Attribute | Description |
---|---|
Input Column | Displays the name of each input column. This attribute is read-only. |
Source Object | Displays the name and object type of the source object. Double-click the Source Object for a column to change the task flow focus to that object. |
Dimension |
Defines the input columns used to combine rows. Rows that have identical values for all the dimension columns are combined. Select the Dimension check box for columns that you want to set as dimensions. At least one input column must be marked as a dimension. A number is automatically entered in the row's Dim Order. |
Dim Order | Defines the dimension order for input columns with a Dimension check mark. The Dim Order is automatically set in the order that you select the Dimension check box for input columns. You can edit these numbers to change the order. If you assign a Dim Order value for an input column not already marked as a dimension, a check mark is added to the Dimension check box. |
Summary |
Defines input columns that are totaled. These columns are summed into summarized output rows in the data flow. Select the Summary check box for numeric columns that you want summarized. These columns must be numeric or blank (null). Null values are treated as zeros and do not effect the summary calculation, but return null if all values are null. |
Other |
Defines input columns that are preserved and passed to the output data flow. Select the Other check box for input columns that you want to pass to the output data flow. This optional attribute is useful for keeping data intact. The Other and Remove check boxes are mutually exclusive. If a column has the Remove check mark, selecting the Other check box removes the Remove check mark. |
Remove |
Manages which columns are removed from the output data flow. Select the Remove check box for columns that you want to explicitly suppress from the output data flow. NOTE: Use the Remove check boxes only when no Keep check boxes are checked. The Remove and Other check boxes are mutually exclusive. If a column has the Other check mark, selecting the Remove check box removes the Other check mark. |
Average | Defines input columns that are combined by calculating the average value of the squashed rows. Select the Average check box for numeric columns that you want to calculate the average values for. The data flow output column is named Average <column_name>. These columns must be numeric or blank (null). Null values are treated as having no data and do not effect the average calculation. |
Max | Defines input columns that are combined by calculating the maximum value of the squashed rows. Select the Max check box for numeric columns where you want to calculate the maximum value. The data flow output column is named Max <column_name>. These columns must be numeric or blank (null). Null values are treated as having no data and do not effect the maximum calculation. |
Min | Defines input columns that are combined by calculating the minimum value of the squashed rows. Select the Min check box for numeric columns where you want to calculate the minimum value. The data flow output column is named Min <column_name>. These columns must be numeric or blank (null). Null values are treated as having no data and do not effect the minimum calculation. |
StdDev | Defines input columns that are combined by calculating the standard deviation of the column for the squashed rows. Select the StdDev check box for numeric columns where you want to calculate the standard deviation.
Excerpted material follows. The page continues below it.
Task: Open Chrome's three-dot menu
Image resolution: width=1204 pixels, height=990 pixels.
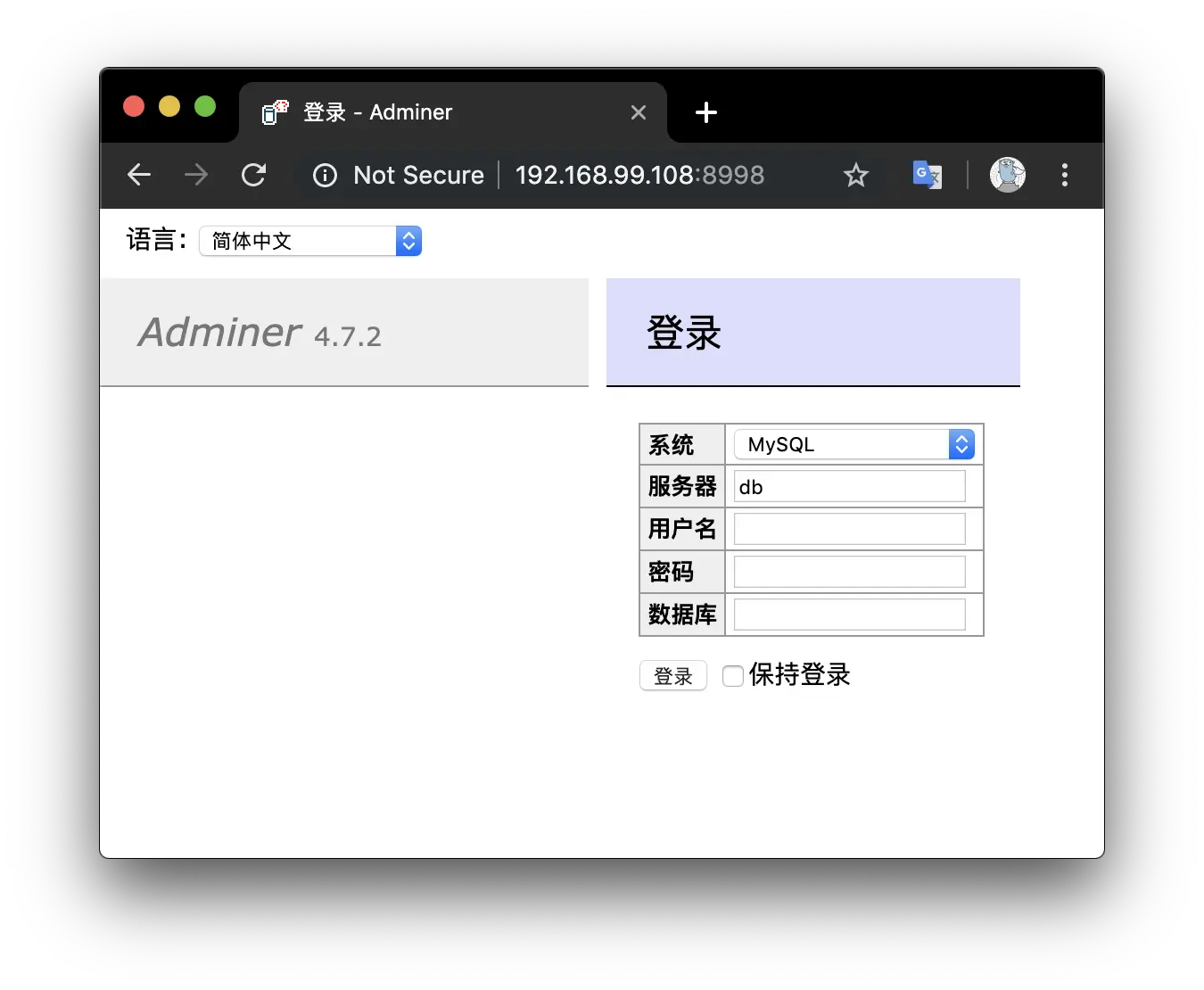Action: [x=1064, y=175]
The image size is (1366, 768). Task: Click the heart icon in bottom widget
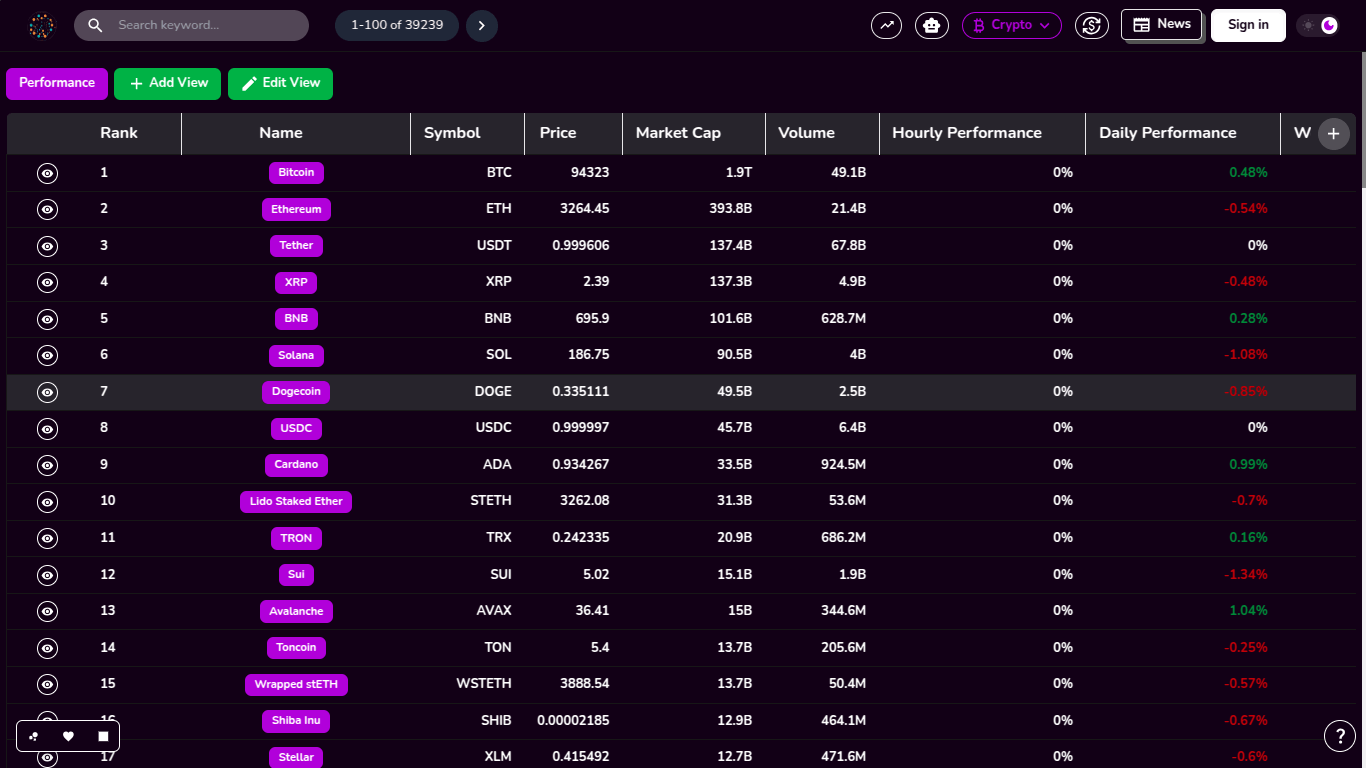[68, 736]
The data flow output column is named Std Dev <column_name>. These columns must be numeric or blank (null). Null values are treated as having no data and do not effect the standard deviation calculation. |
NOTE: Keep in mind the following while setting the check boxes in the Squash process object column grid:
- Input columns can be set as one of the following: Dimension, Summary, or Other. At least one dimension is required.
- Only input columns set for Dimension, Summary, Other, Average, Max, Min, or StdDev are passed into the output data flow.
- Summary, Average, Max, Min, and StdDev can be set only for numeric columns (Summary check mark).
- The Other and Remove check boxes are mutually exclusive.